■ TASK DETAILS
Produce an exact copy of the first line of the data below and each line after it, please, up to and including the one with "Task: Select the Bericht column header".

Segment Start: GIVEN ENTRIES

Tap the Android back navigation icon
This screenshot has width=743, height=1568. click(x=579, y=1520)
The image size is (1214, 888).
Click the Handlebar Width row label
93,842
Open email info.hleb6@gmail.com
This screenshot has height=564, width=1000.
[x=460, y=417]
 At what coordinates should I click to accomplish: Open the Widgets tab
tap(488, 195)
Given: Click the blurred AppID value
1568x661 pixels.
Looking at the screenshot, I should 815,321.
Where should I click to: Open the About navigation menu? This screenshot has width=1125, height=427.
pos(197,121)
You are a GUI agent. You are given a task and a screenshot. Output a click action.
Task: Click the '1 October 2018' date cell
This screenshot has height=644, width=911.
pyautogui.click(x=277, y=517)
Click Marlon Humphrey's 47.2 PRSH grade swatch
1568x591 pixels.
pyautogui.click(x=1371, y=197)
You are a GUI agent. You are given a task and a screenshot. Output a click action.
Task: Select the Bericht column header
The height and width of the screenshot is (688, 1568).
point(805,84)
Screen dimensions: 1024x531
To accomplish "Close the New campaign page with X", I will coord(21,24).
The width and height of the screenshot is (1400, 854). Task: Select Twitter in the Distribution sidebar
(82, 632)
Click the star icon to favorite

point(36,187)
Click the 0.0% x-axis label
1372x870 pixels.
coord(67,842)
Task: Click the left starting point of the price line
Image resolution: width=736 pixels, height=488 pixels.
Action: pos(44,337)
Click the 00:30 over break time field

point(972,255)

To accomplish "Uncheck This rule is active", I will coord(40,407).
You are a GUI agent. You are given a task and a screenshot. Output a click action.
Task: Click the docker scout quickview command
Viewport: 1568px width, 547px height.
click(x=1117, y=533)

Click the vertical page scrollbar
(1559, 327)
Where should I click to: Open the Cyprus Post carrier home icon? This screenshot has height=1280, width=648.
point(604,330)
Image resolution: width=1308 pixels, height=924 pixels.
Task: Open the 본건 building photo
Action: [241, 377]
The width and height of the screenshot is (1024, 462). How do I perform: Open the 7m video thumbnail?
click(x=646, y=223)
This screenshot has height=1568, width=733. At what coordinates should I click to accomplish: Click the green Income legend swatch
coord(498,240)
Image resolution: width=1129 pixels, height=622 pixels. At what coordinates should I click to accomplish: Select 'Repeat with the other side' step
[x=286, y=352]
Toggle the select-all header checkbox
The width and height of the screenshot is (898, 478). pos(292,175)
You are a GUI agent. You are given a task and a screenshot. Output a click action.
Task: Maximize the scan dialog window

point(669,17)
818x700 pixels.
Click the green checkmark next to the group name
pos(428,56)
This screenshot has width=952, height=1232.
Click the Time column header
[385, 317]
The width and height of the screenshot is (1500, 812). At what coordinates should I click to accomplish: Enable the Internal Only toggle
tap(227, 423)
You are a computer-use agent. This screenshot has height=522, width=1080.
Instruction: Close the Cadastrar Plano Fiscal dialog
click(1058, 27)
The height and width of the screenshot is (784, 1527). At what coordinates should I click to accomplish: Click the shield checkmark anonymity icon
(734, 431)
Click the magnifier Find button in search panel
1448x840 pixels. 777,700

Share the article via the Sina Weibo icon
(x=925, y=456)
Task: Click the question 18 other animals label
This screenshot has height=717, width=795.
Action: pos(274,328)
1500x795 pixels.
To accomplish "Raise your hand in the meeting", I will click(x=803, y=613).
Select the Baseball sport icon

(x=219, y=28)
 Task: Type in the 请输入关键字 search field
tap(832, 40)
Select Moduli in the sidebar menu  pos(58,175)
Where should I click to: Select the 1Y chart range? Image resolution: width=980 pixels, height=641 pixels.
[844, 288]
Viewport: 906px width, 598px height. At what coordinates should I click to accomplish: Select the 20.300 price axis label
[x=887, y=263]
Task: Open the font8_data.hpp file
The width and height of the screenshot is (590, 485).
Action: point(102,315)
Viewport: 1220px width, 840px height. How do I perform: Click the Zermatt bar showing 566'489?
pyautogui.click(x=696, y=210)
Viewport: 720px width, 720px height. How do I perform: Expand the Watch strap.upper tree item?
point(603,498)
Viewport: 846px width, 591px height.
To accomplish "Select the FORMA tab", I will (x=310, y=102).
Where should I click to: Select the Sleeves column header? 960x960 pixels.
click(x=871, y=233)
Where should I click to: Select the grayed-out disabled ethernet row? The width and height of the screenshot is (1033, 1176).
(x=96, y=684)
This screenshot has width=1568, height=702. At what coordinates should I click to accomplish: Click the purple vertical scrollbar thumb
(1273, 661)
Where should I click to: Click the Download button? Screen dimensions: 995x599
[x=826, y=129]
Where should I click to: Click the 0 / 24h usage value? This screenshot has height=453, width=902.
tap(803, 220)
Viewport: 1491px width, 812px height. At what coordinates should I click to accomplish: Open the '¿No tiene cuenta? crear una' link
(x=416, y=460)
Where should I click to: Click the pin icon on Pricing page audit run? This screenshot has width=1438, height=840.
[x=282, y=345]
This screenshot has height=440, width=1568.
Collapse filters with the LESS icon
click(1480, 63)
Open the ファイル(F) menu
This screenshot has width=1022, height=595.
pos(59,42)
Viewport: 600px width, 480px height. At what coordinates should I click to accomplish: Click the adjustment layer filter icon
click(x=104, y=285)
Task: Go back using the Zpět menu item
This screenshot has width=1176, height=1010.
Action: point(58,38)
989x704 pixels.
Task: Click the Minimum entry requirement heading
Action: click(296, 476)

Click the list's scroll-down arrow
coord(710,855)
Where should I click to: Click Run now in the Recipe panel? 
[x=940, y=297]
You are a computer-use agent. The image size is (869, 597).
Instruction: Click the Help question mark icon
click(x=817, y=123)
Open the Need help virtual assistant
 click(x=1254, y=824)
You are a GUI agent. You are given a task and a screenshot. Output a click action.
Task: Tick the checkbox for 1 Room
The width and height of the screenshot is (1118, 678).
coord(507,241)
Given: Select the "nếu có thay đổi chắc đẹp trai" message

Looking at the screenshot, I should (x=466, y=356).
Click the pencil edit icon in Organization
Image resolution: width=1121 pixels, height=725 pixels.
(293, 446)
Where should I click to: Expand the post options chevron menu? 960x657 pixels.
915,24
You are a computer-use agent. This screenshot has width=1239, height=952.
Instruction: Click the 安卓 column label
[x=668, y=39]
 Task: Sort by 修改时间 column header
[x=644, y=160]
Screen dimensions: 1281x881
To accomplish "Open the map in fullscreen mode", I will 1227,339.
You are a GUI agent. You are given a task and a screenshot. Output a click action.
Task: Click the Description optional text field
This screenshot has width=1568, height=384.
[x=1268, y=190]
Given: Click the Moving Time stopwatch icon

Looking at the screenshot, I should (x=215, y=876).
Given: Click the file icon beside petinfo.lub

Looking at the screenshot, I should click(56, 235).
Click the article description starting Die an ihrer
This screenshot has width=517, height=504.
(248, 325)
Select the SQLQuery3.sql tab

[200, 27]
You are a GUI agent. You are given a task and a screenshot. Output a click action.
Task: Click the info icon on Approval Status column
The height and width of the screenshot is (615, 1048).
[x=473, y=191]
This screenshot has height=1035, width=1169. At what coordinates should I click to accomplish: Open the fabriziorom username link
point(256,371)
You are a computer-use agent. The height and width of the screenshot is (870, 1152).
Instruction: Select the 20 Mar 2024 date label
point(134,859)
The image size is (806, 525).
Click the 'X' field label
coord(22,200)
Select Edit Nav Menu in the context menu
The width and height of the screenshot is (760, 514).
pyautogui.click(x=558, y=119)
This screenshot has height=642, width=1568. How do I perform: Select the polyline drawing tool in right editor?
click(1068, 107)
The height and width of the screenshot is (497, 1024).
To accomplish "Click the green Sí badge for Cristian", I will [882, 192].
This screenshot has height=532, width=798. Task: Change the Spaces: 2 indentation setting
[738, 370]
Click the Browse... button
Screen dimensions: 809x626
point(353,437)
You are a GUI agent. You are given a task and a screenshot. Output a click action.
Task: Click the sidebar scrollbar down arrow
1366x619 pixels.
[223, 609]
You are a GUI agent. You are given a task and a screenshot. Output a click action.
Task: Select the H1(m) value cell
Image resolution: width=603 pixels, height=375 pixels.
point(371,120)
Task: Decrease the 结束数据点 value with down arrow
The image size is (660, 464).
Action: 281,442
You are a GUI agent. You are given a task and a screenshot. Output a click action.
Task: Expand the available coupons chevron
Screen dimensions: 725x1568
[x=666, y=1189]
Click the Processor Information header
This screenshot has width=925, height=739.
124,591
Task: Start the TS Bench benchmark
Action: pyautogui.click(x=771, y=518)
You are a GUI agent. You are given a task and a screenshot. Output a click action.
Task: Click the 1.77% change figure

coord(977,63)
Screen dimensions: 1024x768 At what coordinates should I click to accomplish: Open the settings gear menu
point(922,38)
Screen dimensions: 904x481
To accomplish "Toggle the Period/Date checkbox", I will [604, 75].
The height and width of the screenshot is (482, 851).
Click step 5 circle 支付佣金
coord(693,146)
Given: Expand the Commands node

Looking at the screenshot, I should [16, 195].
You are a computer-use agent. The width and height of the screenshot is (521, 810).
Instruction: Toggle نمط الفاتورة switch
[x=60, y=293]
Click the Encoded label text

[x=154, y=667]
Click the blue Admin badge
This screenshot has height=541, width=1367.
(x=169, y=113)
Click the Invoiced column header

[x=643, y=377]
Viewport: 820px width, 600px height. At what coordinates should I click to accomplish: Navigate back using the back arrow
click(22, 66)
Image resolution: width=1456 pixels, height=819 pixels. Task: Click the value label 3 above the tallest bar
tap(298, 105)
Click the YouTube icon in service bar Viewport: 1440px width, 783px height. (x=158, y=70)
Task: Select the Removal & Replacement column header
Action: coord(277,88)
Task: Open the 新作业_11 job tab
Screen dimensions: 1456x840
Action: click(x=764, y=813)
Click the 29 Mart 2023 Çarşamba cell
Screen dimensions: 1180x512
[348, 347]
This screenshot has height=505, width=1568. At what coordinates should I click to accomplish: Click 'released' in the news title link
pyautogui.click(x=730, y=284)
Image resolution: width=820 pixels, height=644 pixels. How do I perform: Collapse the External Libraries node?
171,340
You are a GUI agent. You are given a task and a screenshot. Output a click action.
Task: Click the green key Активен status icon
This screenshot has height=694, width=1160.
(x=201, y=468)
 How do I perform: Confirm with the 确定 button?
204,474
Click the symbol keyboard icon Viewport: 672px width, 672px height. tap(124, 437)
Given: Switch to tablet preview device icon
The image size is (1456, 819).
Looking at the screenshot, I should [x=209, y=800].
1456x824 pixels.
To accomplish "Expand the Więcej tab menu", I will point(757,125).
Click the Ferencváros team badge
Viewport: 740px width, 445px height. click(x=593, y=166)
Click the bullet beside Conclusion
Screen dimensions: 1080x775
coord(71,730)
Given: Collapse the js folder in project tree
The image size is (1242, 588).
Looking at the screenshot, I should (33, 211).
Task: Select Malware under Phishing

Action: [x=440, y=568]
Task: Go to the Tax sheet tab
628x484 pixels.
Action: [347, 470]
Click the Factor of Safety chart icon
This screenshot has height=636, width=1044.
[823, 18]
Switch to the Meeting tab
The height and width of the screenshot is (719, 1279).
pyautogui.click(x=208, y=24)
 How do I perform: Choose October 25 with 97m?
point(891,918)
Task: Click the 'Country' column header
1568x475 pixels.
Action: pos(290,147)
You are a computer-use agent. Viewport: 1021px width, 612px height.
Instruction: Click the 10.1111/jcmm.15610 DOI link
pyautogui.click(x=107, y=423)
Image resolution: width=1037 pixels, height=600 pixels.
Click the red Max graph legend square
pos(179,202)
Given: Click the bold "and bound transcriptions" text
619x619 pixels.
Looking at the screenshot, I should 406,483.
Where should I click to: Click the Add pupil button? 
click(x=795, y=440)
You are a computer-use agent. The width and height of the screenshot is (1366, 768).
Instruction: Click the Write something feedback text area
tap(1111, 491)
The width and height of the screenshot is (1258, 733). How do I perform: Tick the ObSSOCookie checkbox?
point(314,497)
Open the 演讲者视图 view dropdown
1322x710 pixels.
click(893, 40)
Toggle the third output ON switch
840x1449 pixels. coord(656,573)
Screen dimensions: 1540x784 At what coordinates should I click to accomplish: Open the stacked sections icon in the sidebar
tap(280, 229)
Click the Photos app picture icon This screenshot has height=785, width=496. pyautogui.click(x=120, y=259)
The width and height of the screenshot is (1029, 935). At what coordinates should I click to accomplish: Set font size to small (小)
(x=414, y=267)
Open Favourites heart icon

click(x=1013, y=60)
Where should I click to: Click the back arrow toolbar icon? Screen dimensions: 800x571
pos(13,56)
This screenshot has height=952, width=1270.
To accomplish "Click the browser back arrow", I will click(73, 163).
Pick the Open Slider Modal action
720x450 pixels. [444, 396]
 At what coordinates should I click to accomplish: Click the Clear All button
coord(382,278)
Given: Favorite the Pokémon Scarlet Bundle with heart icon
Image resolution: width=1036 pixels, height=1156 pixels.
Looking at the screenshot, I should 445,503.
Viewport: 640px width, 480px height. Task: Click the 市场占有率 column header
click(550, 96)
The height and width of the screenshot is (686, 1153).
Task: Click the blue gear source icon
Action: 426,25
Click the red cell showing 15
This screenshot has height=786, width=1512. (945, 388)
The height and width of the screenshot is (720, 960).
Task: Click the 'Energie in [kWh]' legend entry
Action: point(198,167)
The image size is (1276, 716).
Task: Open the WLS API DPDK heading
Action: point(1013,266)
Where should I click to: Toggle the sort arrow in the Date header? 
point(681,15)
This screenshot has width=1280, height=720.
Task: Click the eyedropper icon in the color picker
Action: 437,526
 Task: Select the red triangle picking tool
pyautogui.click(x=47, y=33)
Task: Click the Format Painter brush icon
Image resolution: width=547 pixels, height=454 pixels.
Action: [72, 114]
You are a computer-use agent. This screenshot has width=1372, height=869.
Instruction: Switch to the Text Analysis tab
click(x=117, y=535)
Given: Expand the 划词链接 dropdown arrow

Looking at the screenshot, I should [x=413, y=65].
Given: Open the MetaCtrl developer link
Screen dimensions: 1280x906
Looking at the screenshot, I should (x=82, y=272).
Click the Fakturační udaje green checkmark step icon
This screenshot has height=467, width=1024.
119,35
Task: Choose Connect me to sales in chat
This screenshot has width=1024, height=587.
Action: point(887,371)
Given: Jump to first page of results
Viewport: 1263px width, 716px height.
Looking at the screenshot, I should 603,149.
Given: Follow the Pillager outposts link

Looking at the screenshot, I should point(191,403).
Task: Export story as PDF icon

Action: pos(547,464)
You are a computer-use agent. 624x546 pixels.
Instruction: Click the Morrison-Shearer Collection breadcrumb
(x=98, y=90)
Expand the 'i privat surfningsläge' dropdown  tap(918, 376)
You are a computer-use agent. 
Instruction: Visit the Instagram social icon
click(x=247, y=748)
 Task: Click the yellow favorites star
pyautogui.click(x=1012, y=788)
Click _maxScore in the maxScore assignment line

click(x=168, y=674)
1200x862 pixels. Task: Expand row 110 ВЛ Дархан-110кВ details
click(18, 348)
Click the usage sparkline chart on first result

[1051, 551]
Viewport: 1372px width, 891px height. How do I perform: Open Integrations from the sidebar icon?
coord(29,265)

Segment End: GIVEN ENTRIES

■ RESPONSE TO THIS TASK
Tap the Android back navigation icon
This screenshot has width=743, height=1568. click(x=579, y=1520)
The image size is (1214, 888).
Click the Handlebar Width row label
93,842
Open email info.hleb6@gmail.com
This screenshot has height=564, width=1000.
[x=460, y=417]
 At what coordinates should I click to accomplish: Open the Widgets tab
tap(488, 195)
Given: Click the blurred AppID value
1568x661 pixels.
Looking at the screenshot, I should 815,321.
Where should I click to: Open the About navigation menu? This screenshot has width=1125, height=427.
pos(197,121)
You are a GUI agent. You are given a task and a screenshot. Output a click action.
Task: Click the '1 October 2018' date cell
This screenshot has height=644, width=911.
pyautogui.click(x=277, y=517)
Click Marlon Humphrey's 47.2 PRSH grade swatch
1568x591 pixels.
pyautogui.click(x=1371, y=197)
You are a GUI agent. You are given a task and a screenshot. Output a click action.
Task: Select the Bericht column header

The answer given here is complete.